However, I began to feel the planks carefully. The coffin was
roomy, and I found that I was able to move my arms with tolerable
ease. On both sides the roughly planed boards were stout and
resistive. I slipped my arm onto my chest to raise it over my head.
There I discovered in the top plank a knot in the wood which yielded
slightly at my pressure. Working laboriously, I finally succeeded
in driving out this knot, and on passing my finger through the hole
I found that the earth was wet and clayey. But that availed me
little. I even regretted having removed the knot, vaguely dreading
the irruption of the mold. A second experiment occupied me for a
while. I tapped all over the coffin to ascertain if perhaps there
were any vacuum outside. But the sound was everywhere the same. At
last, as I was slightly kicking the foot of the coffin, I fancied
that it gave out a clearer echoing noise, but that might merely be
produced by the sonority of the wood.
At any rate, I began to press against the boards with my arms and my
closed fists. In the same way, too, I used my knees, my back and my
feet without eliciting even a creak from the wood. I strained with
all my strength, indeed, with so desperate an effort of my whole
frame, that my bruised bones seemed breaking. But nothing moved,
and I became insane.
Until that moment I had held delirium at bay. I had mastered the
intoxicating rage which was mounting to my head like the fumes of
alcohol; I had silenced my screams, for I feared that if I again
cried out aloud I should be undone. But now I yelled; I shouted;
unearthly howls which I could not repress came from my relaxed
throat. I called for help in a voice that I did not recognize,
growing wilder with each fresh appeal and crying out that I would
not die. I also tore at the wood with my nails; I writhed with the
contortions of a caged wolf. I do not know how long this fit of
madness lasted, but I can still feel the relentless hardness of the
box that imprisoned me; I can still hear the storm of shrieks and
sobs with which I filled it; a remaining glimmer of reason made me
try to stop, but I could not do so.
Great exhaustion followed. I lay waiting for death in a state of
somnolent pain. The coffin was like stone, which no effort could
break, and the conviction that I was powerless left me unnerved,
without courage to make any fresh attempts. Another suffering—
hunger—was presently added to cold and want of air. The torture
soon became intolerable. With my finger I tried to pull small
pinches of earth through the hole of the dislodged knot, and I
swallowed them eagerly, only increasing my torment. Tempted by my
flesh, I bit my arms and sucked my skin with a fiendish desire to
drive my teeth in, but I was afraid of drawing blood.

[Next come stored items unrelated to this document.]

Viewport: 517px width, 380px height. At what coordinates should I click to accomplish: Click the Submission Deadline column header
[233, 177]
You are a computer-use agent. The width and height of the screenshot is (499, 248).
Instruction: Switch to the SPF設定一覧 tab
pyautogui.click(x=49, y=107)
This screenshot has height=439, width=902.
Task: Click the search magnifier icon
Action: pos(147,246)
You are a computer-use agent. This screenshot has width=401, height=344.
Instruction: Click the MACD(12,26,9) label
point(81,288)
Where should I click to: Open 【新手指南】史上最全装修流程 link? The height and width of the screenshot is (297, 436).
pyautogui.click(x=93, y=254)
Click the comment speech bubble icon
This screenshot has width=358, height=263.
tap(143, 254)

Then I ardently longed for death. All my life long I had trembled
at the thought of dissolution, but I had come to yearn for it, to
crave for an everlasting night that could never be dark enough. How
childish it had been of me to dread the long, dreamless sleep, the
eternity of silence and gloom! Death was kind, for in suppressing
life it put an end to suffering. Oh, to sleep like the stones, to
be no more!
With groping hands I still continued feeling the wood, and suddenly
I pricked my left thumb. That slight pain roused me from my growing
numbness. I felt again and found a nail—a nail which the
undertaker’s men had driven in crookedly and which had not caught in
the lower wood. It was long and very sharp; the head was secured to
the lid, but it moved. Henceforth I had but one idea—to possess
myself of that nail—and I slipped my right hand across my body and
began to shake it. I made but little progress, however; it was a
difficult job, for my hands soon tired, and I had to use them
alternately. The left one, too, was of little use on account of the
nail’s awkward position.
While I was obstinately persevering a plan dawned on my mind. That
nail meant salvation, and I must have it. But should I get it in
time? Hunger was torturing me; my brain was swimming; my limbs were
losing their strength; my mind was becoming confused. I had sucked
the drops that trickled from my punctured finger, and suddenly I bit
my arm and drank my own blood! Thereupon, spurred on by pain,
revived by the tepid, acrid liquor that moistened my lips, I tore
desperately at the nail and at last I wrenched it off!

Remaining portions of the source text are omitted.